### Requirements
Convert the listing, from the line with "has width=539, height=304." through the end of the listing, into a two-column CSV headed instruction and click. Put each instruction's text and its matching answer in their own quoted fields, replace line breaks with spaces, and leave out the pictures.

### The input
╔══

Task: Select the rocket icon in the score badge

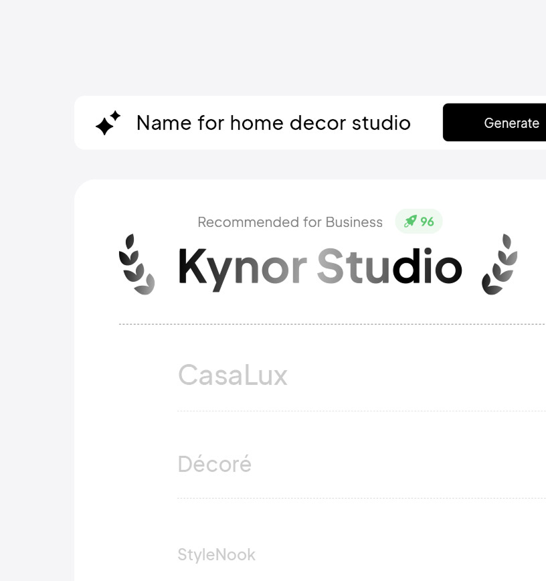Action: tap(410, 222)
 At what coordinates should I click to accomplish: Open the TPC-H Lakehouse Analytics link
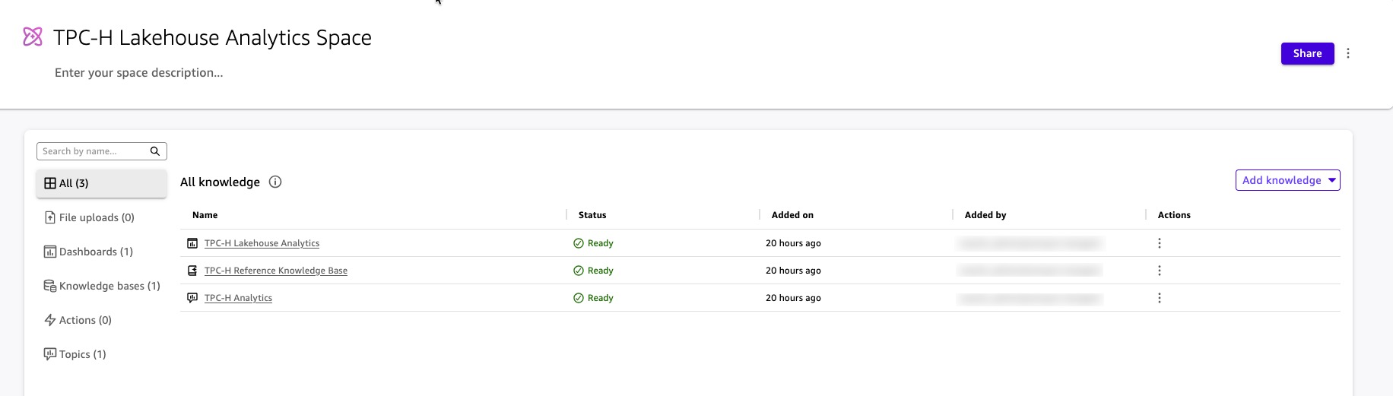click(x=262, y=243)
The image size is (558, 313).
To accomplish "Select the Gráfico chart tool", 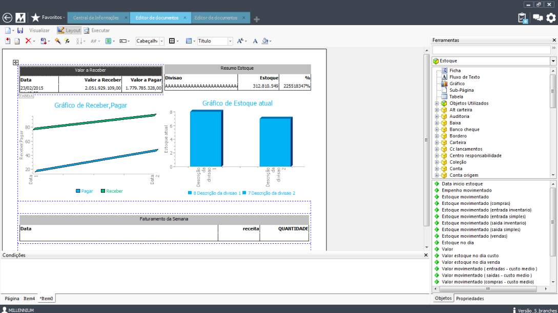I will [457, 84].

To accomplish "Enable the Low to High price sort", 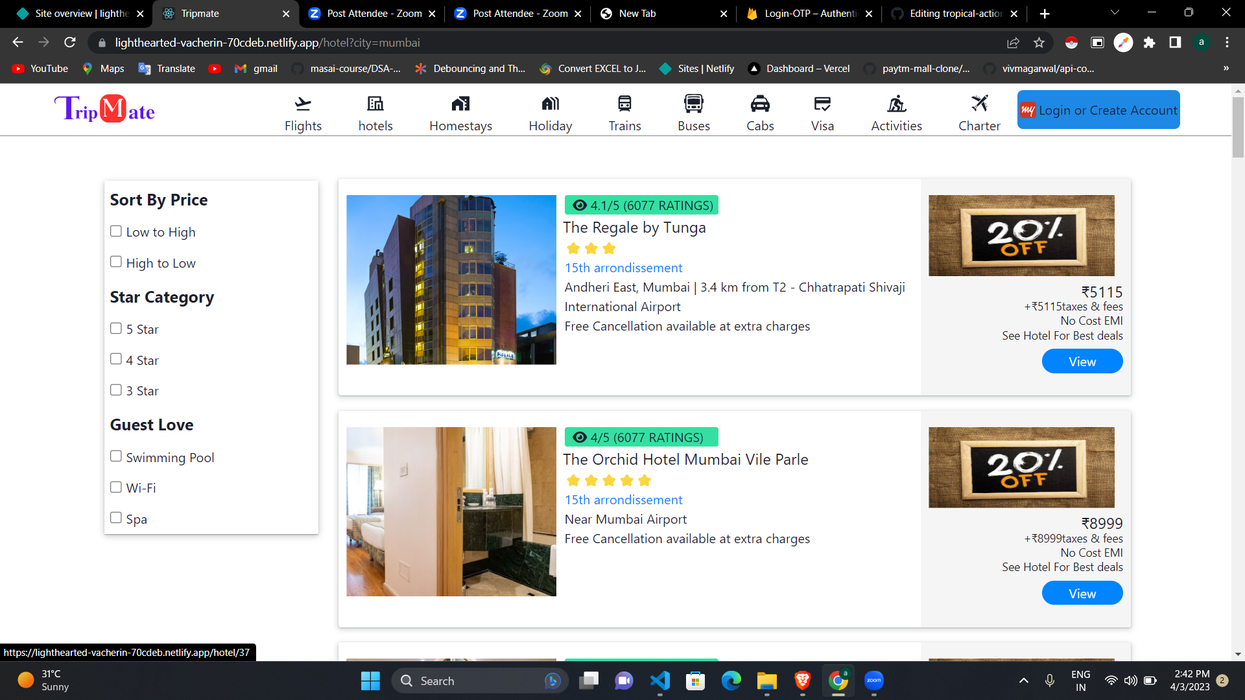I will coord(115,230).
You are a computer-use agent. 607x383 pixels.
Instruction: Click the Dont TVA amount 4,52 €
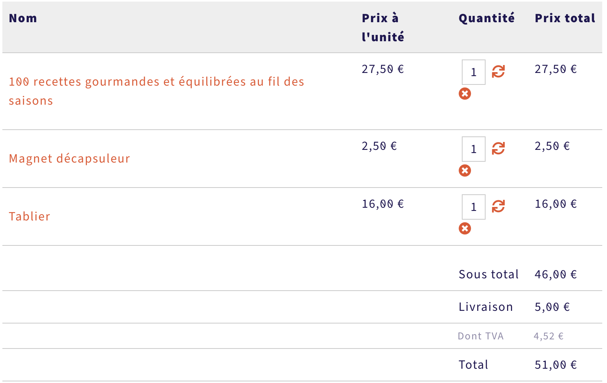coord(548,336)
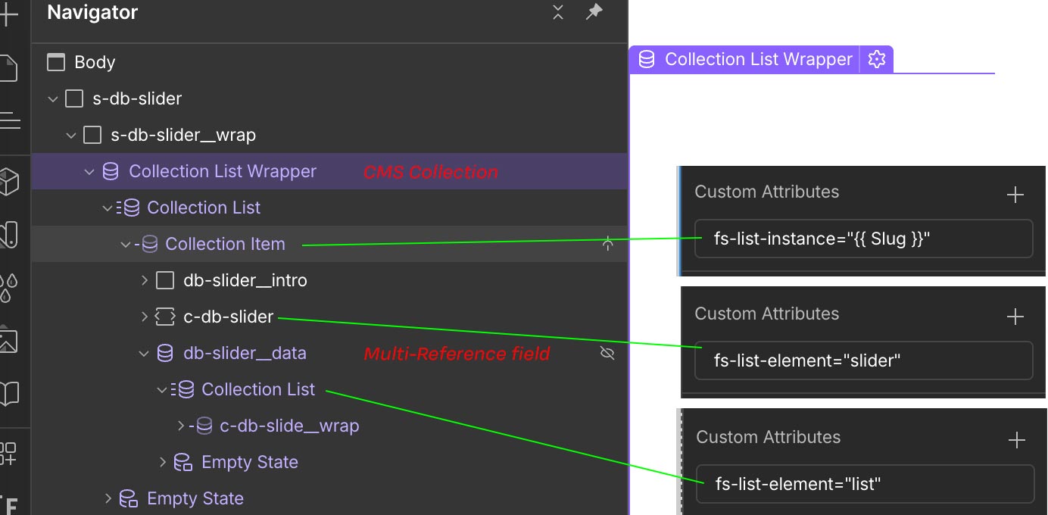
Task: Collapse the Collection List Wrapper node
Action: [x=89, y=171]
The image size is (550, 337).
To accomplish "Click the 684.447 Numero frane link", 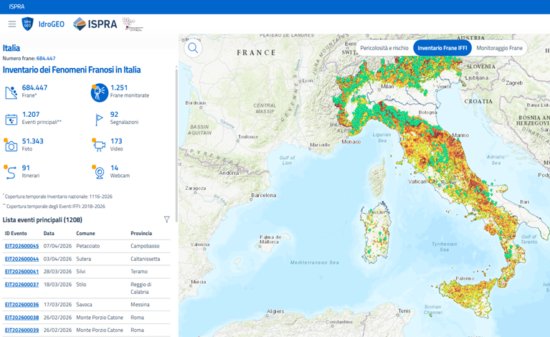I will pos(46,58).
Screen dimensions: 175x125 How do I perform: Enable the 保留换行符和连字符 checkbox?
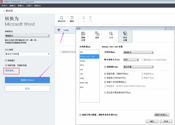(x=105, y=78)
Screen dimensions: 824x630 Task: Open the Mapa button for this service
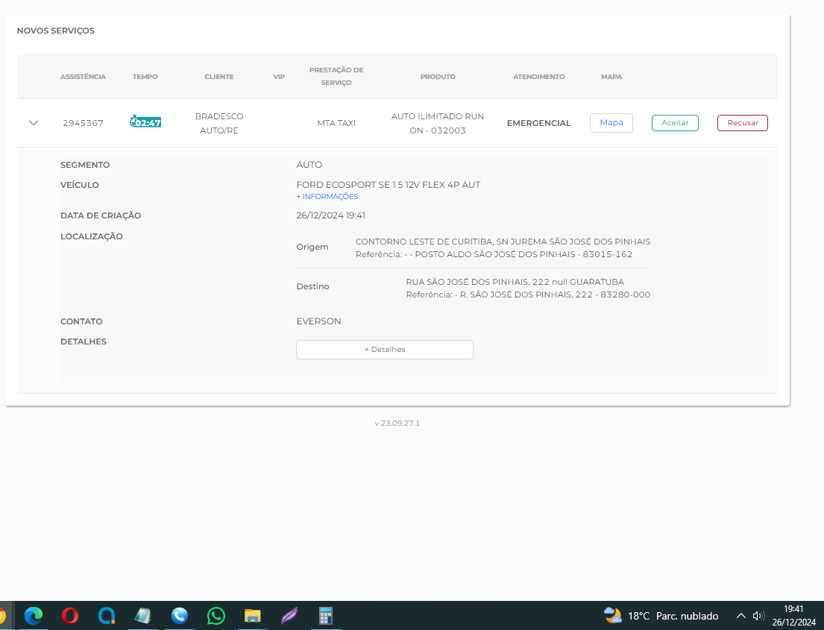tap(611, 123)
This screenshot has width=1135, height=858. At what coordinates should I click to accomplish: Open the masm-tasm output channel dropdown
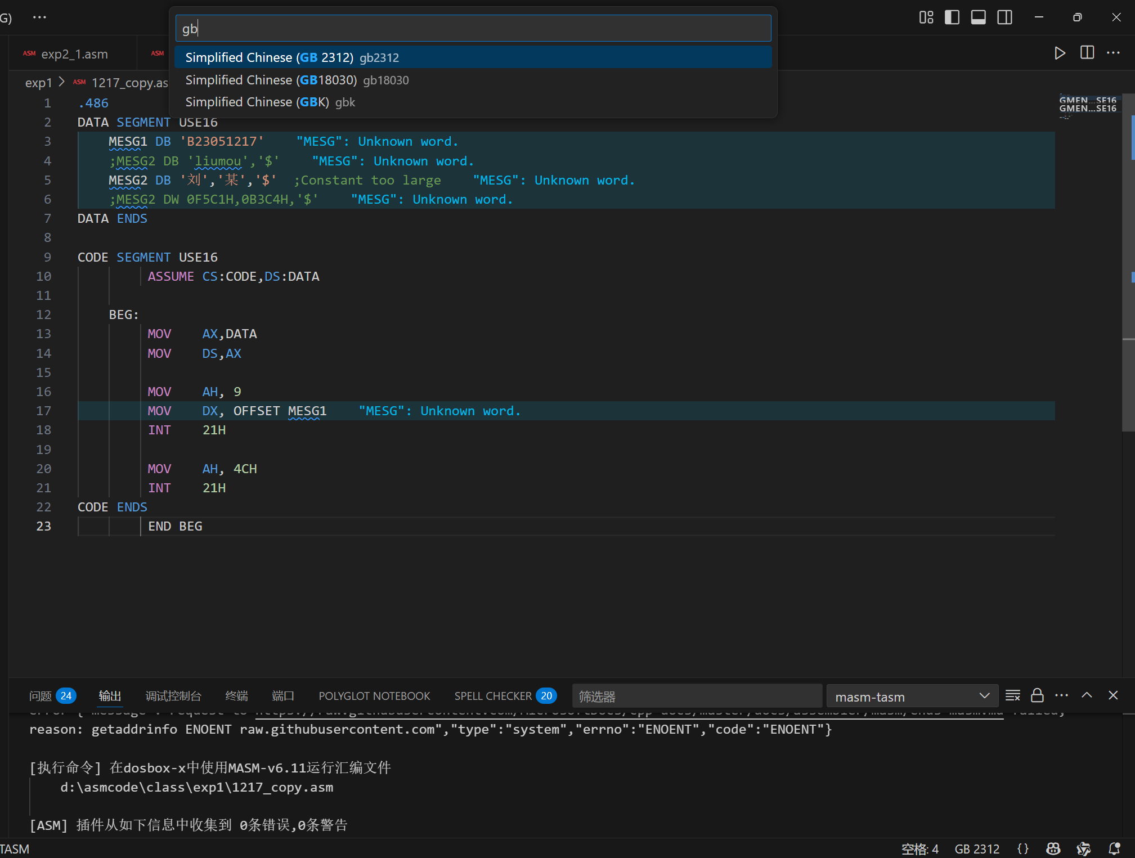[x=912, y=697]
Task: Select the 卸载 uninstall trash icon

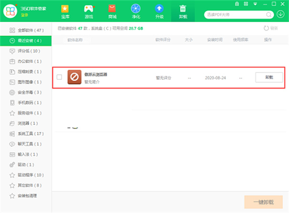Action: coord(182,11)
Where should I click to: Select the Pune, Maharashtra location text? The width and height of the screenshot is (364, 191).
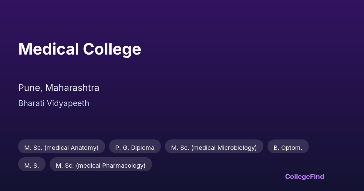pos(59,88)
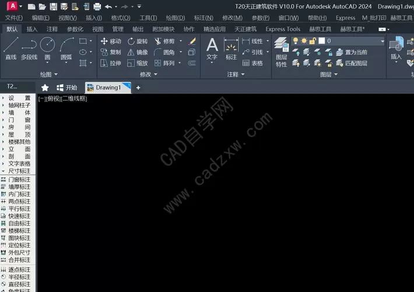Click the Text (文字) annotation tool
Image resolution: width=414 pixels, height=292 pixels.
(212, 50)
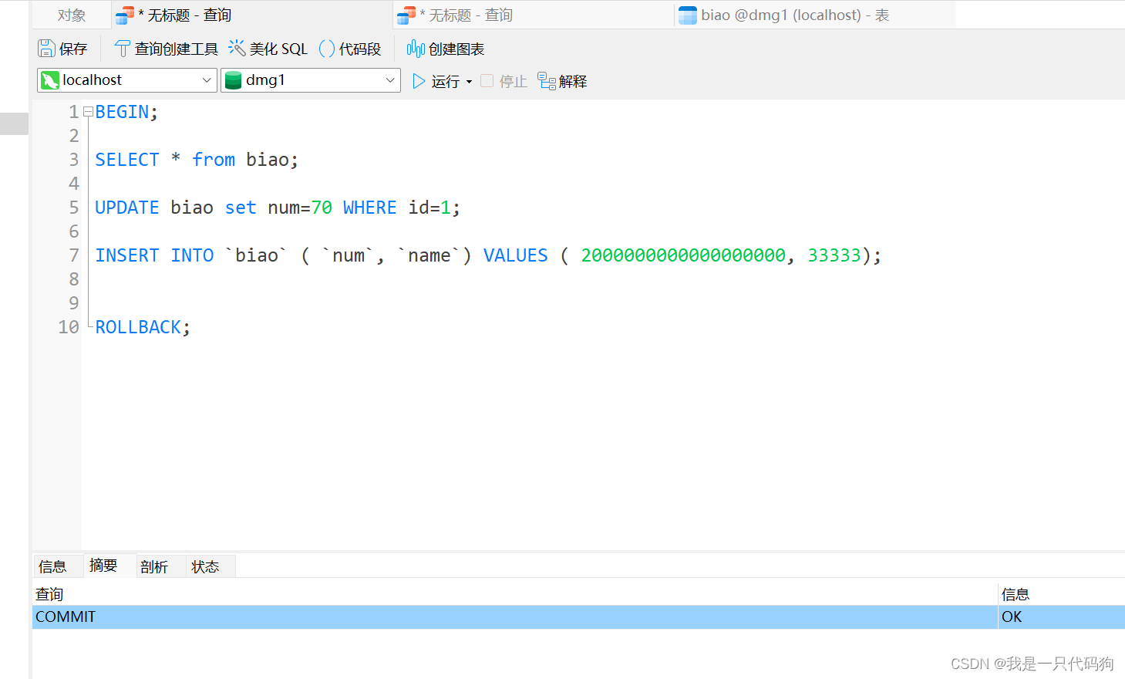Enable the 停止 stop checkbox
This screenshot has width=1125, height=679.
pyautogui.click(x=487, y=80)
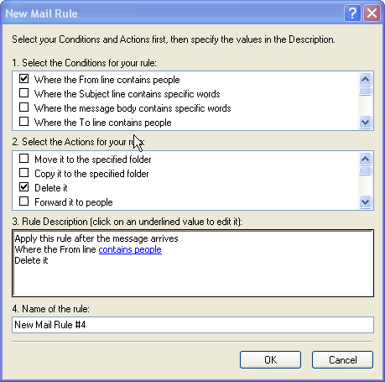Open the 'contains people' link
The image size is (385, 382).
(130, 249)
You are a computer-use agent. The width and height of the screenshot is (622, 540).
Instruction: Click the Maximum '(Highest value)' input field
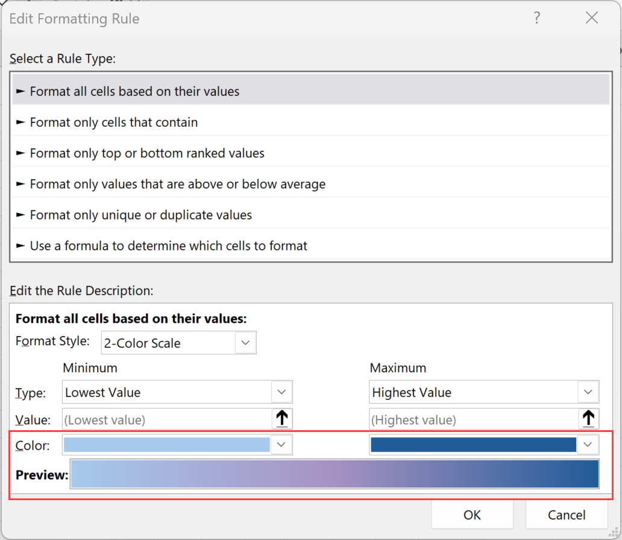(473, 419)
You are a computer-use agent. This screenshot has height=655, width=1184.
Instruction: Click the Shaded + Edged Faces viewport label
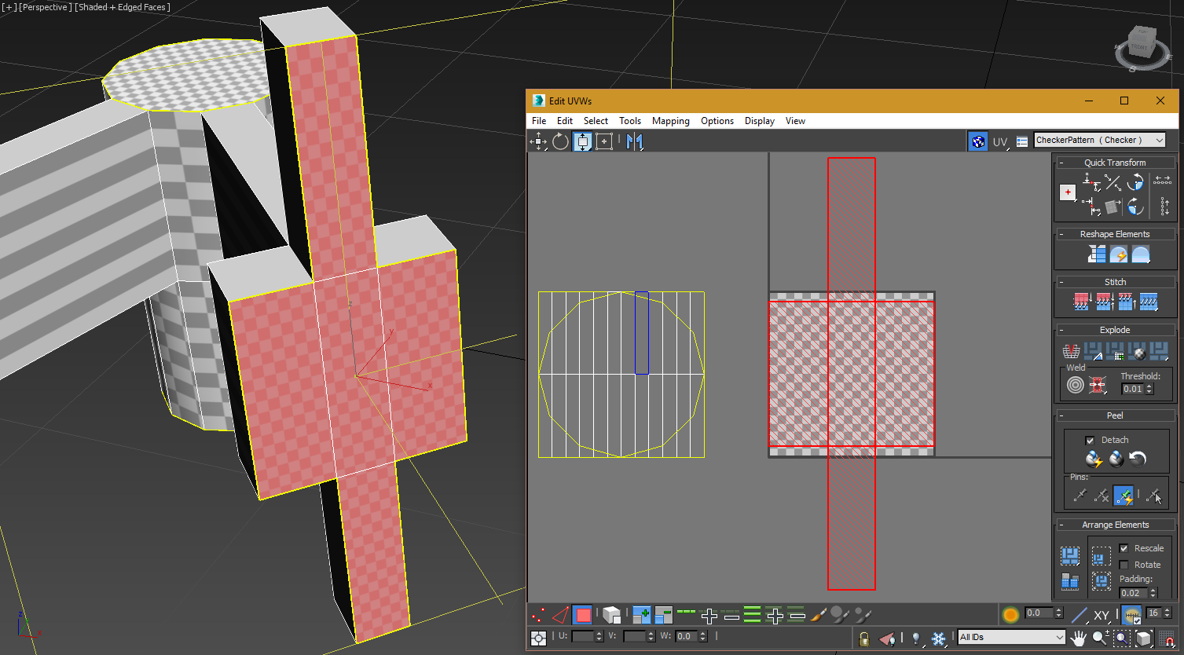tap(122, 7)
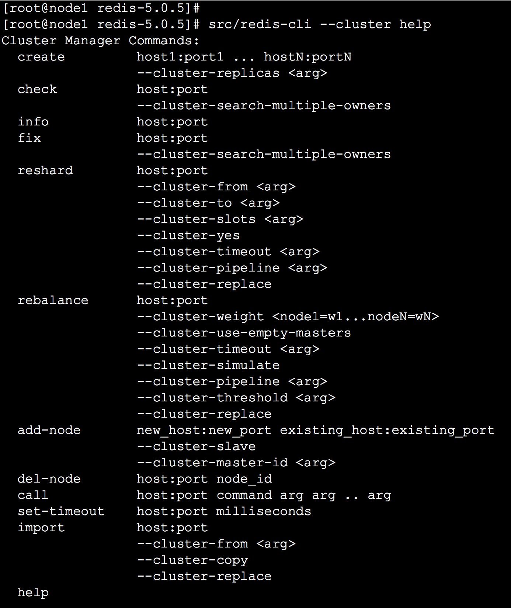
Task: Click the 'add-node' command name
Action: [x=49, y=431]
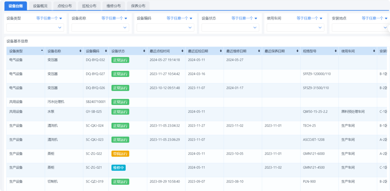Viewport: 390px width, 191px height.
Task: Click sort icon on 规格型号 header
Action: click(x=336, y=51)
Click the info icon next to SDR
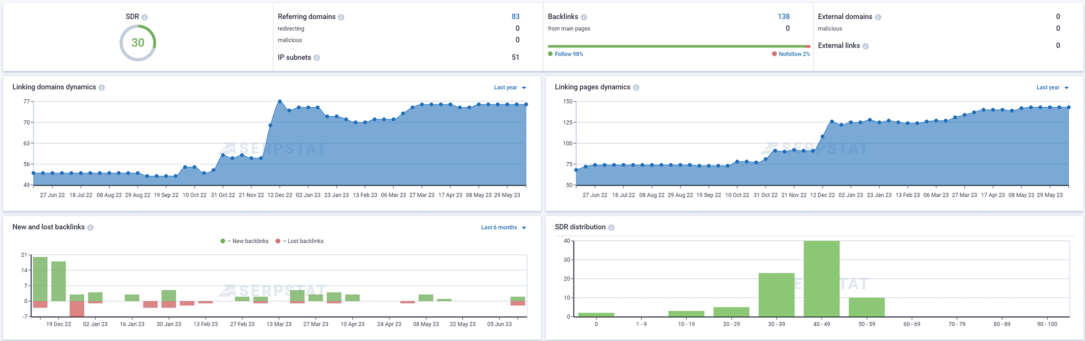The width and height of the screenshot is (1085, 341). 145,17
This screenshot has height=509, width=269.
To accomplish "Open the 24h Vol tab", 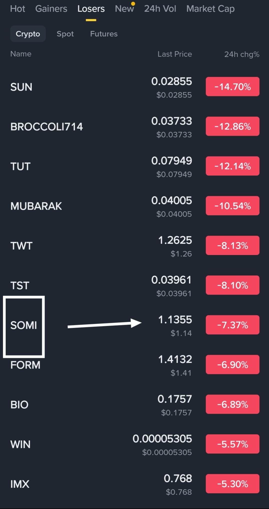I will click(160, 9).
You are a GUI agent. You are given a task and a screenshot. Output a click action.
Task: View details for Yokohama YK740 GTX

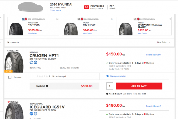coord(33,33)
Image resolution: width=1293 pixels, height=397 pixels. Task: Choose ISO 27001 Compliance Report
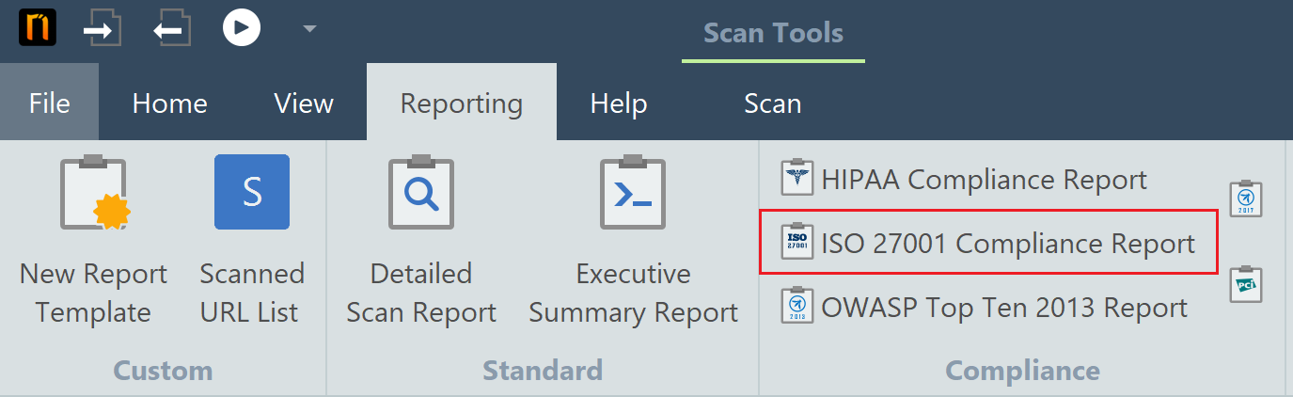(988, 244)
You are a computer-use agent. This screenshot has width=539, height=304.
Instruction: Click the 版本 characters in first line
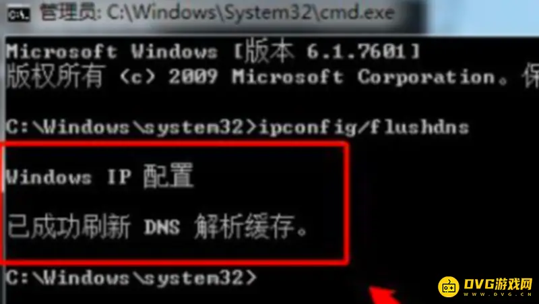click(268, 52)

╚══

### Solution to the exercise
instruction,click
"You are a computer-use agent. This screenshot has width=539, height=304. Instruction: Click the 版本 characters in first line","click(268, 52)"